How long should board members serve? In 1997, CalPERS, The huge California pension fund and perhaps the most active institutional investor bent on board reform, proposed that directors should serve no longer than 10 years. There was sufficient yipping and hollering by board members and shareholders alike that the proposal was withdrawn, but the issue remains a sensitive and critical one.

The real challenge is how to insure an effective board. Some subscribe to the theory that new blood is continually necessary for the company and its management team to keep pace with a rapidly changing world. Others argue that a seasoned board member can prove invaluable so long as he continues to recognize important issues and raises them in meetings and with the senior management team.

Controlling tenure on boards is easier when the board is divided into classes of directors and their election terms are staggered. A nine member board, for example, divided into three staggered classes of three directors each, means that just one-third of the directors are up for election each year. In the glaring light of annual meeting, the performance of three directors is much more likely to be addressed than a lost-among-the-masses non-performer.

Some companies have established limits in their by-laws on director tenure. Some have mandatory retirement ages and others impose a 15-year maximum for service.
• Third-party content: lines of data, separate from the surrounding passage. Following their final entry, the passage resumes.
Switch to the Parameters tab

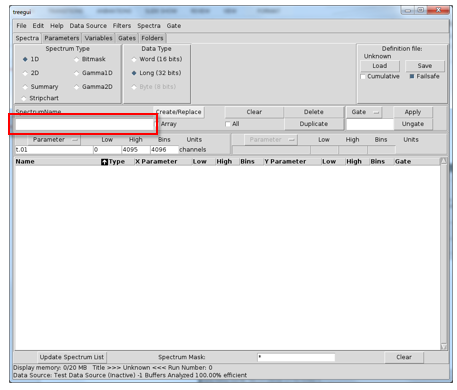(x=62, y=38)
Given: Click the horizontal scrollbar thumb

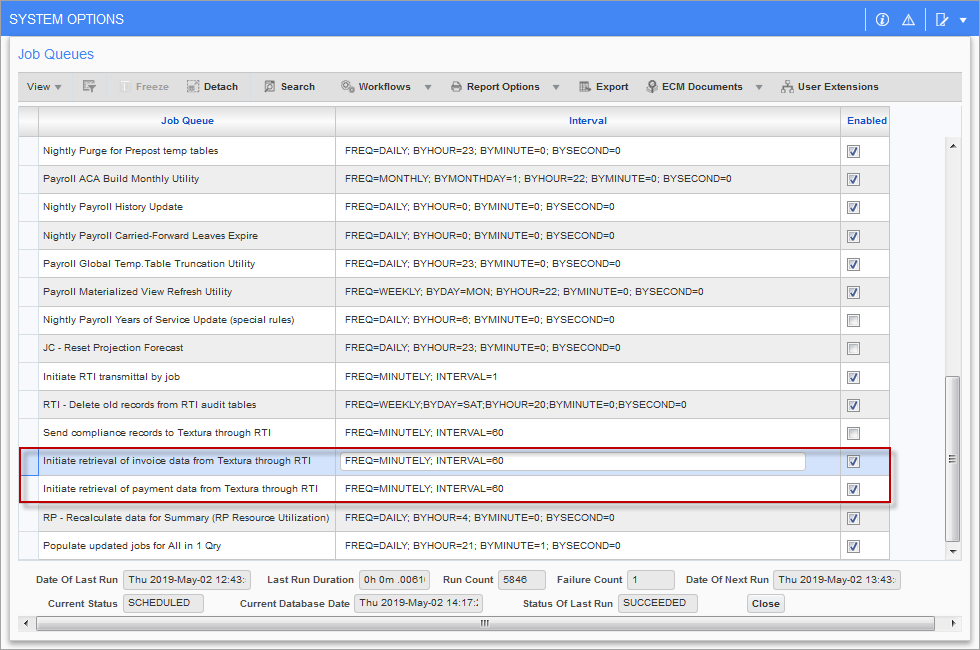Looking at the screenshot, I should coord(485,623).
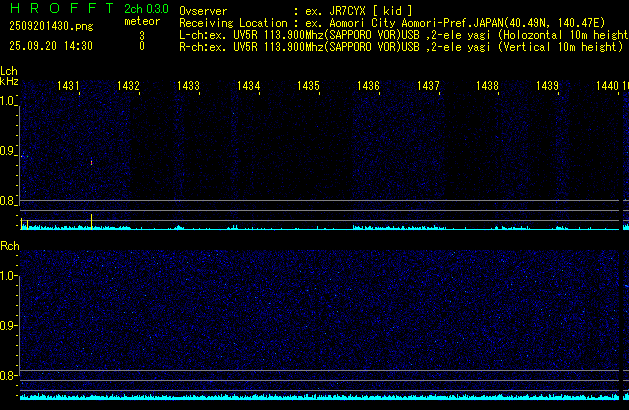Click the kHz axis unit label
This screenshot has width=629, height=410.
(x=9, y=81)
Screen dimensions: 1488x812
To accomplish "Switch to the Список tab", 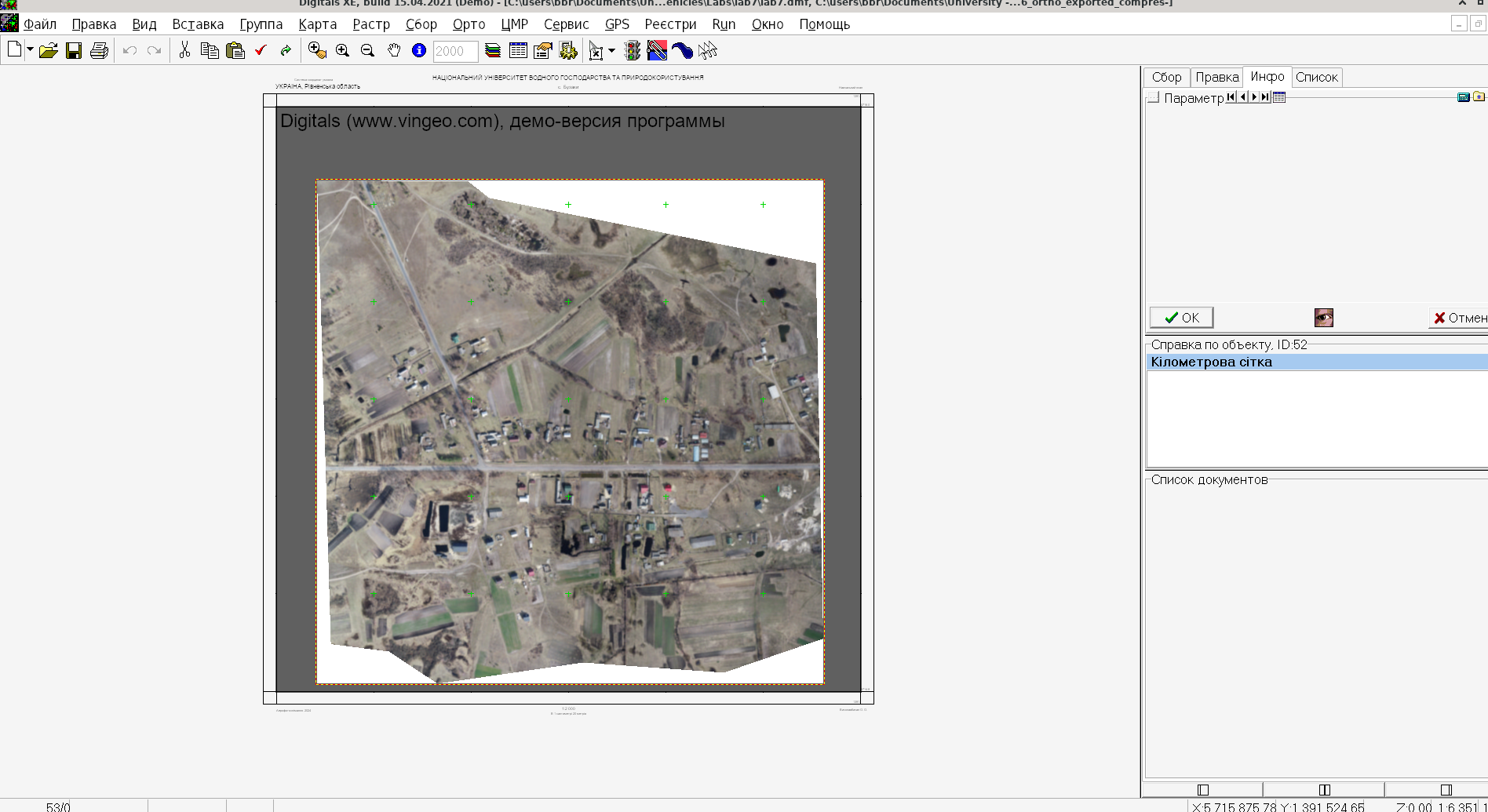I will (x=1316, y=77).
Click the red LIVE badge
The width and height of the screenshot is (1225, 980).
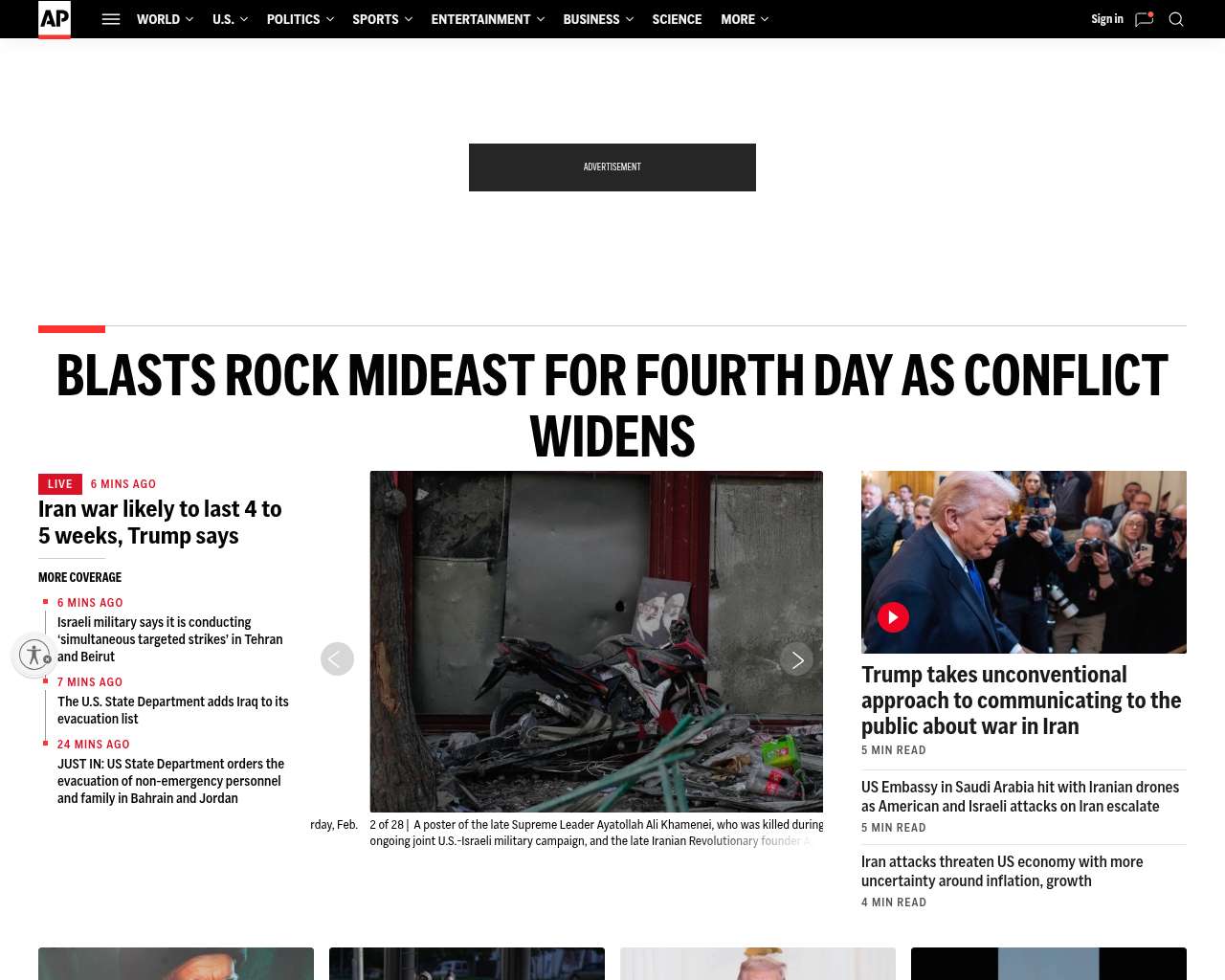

Other corporations, however, are working against getting rid of directors who don’t perform by affording them retirement plans. In 1995, 30 Fortune 500 companies had shareholder proposals challenging pension plans for directors. The question the shareholders raise in the proposals is the wisdom of affording directors benefits not tied in some way to the corporation’s performance. Directors paid in stock have motivation to keep that stock price high. Directors paid in cash get paid even when the stock dives. Directors with a vested interest in a retirement plan of the company may behave differently. Guaranteed compensation for those in charge of the company’s fate does not sit well with shareholders who must endure the slings and arrows of an often-unforgiving investment community. For example, a proposal by Philip Morris shareholders noted that such director pension plans are “management’s way to ensure their directors unquestioning loyalty and acquiescence to whatever policy management initiates. Accordingly, when viewed from this perspective, these types of retirement benefits become yet another device to enhance and entrench management’s control over corporate policy while being accountable only to themselves and not the company’s owners.” A shareholder proposal aimed at McGraw-Hill referred to such plans as “cronyism.”

Many companies, though, have changed their methods of compensating directors (see Key 7) so that remuneration is tied to results and is not an automatic reward for board service.

The clear message in all shareholder activism regarding directors is quality: is this director still making a contribution and does this director take her responsibility seriously? While many of the proposals and by-laws address stagnation ineffectively, no director should ever assume a directorship lasts forever, or even to retirement.